La decisión de la Secretaría de Educación Pública (SEP) de modificar el calendario escolar 2025-2026 ya provocó una ola de reacciones entre padres de familia, docentes y estudiantes en todo México. El anuncio confirmó que las clases terminarán antes de lo previsto, lo que permitirá que millones de alumnos disfruten de un periodo vacacional inusualmente largo en comparación con otros años.
De acuerdo con la información difundida por autoridades educativas y retomada por diversos medios nacionales, el último día de clases para estudiantes de educación básica será el próximo 5 de junio de 2026, medida que reduciría considerablemente la duración habitual del ciclo escolar. Con ello, niñas, niños y adolescentes tendrían casi tres meses fuera de las aulas antes del regreso programado para el 31 de agosto.
La SEP explicó que esta modificación responde principalmente a dos factores que marcarán el verano de 2026 en el país: las altas temperaturas registradas en distintas regiones de México y la logística relacionada con la Copa Mundial de la FIFA 2026, torneo que tendrá partidos en ciudades mexicanas como Ciudad de México, Guadalajara y Monterrey.
En las últimas semanas, autoridades meteorológicas han advertido sobre intensas olas de calor que podrían afectar especialmente a estudiantes de entidades donde las temperaturas superan los 40 grados centígrados. Ante ese panorama, el ajuste al calendario busca reducir riesgos sanitarios y complicaciones derivadas de las condiciones climáticas extremas.
Además del tema climático, el Mundial 2026 también influye en la decisión debido a la movilidad, operativos de seguridad y saturación urbana que se espera en varias sedes del torneo internacional. Aunque en redes sociales comenzó a circular la versión de que las vacaciones se ampliaron “para disfrutar el Mundial”, la SEP no ha manejado oficialmente ese argumento como motivo principal del cambio.

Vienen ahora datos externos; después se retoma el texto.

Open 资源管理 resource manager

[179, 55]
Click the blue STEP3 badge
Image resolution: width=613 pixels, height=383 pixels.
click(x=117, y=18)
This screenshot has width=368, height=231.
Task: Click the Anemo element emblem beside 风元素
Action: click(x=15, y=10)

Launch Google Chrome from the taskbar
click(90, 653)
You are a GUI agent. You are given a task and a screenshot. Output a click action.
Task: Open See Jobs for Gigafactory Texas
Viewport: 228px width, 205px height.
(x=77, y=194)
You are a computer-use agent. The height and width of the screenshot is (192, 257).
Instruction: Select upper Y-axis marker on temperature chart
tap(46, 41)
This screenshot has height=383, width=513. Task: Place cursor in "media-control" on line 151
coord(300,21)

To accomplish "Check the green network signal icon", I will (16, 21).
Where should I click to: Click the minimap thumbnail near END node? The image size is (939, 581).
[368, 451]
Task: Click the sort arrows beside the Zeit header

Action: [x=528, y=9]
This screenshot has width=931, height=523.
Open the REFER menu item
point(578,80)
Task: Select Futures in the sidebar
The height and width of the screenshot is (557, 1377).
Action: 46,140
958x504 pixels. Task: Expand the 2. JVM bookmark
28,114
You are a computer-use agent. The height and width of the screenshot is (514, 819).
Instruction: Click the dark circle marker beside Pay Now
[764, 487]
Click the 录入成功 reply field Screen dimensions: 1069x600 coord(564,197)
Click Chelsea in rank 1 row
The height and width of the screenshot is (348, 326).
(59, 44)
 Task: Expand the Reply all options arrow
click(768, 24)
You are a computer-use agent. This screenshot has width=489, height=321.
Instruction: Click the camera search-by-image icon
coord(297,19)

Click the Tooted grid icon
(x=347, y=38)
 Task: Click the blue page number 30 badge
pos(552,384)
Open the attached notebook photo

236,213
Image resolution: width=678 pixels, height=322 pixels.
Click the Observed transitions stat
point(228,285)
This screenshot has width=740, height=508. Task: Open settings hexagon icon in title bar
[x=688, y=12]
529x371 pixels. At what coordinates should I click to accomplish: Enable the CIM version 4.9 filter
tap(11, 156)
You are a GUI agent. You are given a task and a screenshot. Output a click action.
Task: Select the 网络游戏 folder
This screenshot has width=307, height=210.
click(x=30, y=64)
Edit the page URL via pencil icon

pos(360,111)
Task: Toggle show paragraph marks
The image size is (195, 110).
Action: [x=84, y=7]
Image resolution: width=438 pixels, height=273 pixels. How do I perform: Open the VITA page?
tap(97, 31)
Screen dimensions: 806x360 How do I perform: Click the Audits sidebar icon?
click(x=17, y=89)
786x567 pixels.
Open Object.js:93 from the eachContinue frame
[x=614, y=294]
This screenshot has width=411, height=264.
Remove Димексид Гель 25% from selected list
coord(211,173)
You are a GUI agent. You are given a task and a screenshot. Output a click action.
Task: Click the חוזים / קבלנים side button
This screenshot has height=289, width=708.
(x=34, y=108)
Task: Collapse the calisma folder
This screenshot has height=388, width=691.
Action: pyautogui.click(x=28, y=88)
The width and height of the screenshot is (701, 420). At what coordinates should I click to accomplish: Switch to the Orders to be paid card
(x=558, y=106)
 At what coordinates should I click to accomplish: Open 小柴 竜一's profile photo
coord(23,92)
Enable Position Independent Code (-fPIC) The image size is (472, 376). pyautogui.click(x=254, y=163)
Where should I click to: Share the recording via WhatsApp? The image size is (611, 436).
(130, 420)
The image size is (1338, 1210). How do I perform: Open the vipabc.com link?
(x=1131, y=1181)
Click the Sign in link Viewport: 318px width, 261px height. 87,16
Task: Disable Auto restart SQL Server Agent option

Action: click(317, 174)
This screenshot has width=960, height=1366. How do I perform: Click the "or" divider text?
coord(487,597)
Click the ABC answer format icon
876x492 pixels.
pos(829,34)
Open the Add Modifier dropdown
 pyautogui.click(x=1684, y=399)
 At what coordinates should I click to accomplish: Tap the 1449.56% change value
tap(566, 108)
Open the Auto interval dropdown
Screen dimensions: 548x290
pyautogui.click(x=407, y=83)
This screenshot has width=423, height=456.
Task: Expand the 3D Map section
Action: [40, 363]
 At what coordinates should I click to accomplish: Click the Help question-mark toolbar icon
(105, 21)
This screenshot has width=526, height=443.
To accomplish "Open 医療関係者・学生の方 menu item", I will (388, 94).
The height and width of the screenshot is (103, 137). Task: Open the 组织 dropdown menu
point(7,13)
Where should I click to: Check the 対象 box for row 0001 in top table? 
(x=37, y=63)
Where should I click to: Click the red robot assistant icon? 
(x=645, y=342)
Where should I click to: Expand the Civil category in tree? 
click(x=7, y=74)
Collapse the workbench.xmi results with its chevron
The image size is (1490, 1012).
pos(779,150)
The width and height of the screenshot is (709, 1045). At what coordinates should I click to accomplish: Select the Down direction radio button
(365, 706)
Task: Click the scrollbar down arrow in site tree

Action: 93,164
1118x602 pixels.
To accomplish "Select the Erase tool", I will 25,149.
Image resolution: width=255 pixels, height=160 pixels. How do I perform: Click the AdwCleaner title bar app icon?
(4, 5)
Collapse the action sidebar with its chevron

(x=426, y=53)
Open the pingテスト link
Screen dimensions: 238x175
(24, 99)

La noticia rápidamente se volvió tendencia en plataformas digitales, donde miles de usuarios reaccionaron entre entusiasmo y preocupación. Mientras algunos celebran que los estudiantes tendrán más tiempo de descanso y convivencia familiar, otros sectores cuestionan el impacto académico que podría generar la reducción de días efectivos de clase.
Especialistas en educación y asociaciones de padres de familia han señalado que el recorte del calendario podría afectar el avance de contenidos escolares, especialmente en niveles básicos donde todavía existen rezagos derivados de años anteriores. También pidieron claridad sobre las estrategias que implementará la SEP para evitar afectaciones en el aprendizaje.
Pese a ello, las autoridades educativas mantienen la postura de que el ajuste permitirá priorizar la seguridad y bienestar del alumnado frente a las condiciones climáticas previstas para el próximo verano.
Aunque las clases finalizarán el 5 de junio, personal docente y administrativo todavía deberá cumplir actividades internas durante días posteriores, incluyendo cierres académicos y procesos de evaluación. Asimismo, docentes regresarían antes que los alumnos para participar en consejos técnicos y jornadas de preparación rumbo al siguiente ciclo escolar.
En conclusión, la modificación al calendario escolar 2025-2026 representa uno de los cambios más importantes realizados por la SEP en los últimos años y podría marcar un precedente sobre cómo las autoridades educativas enfrentan fenómenos climáticos extremos y eventos internacionales de gran magnitud en México.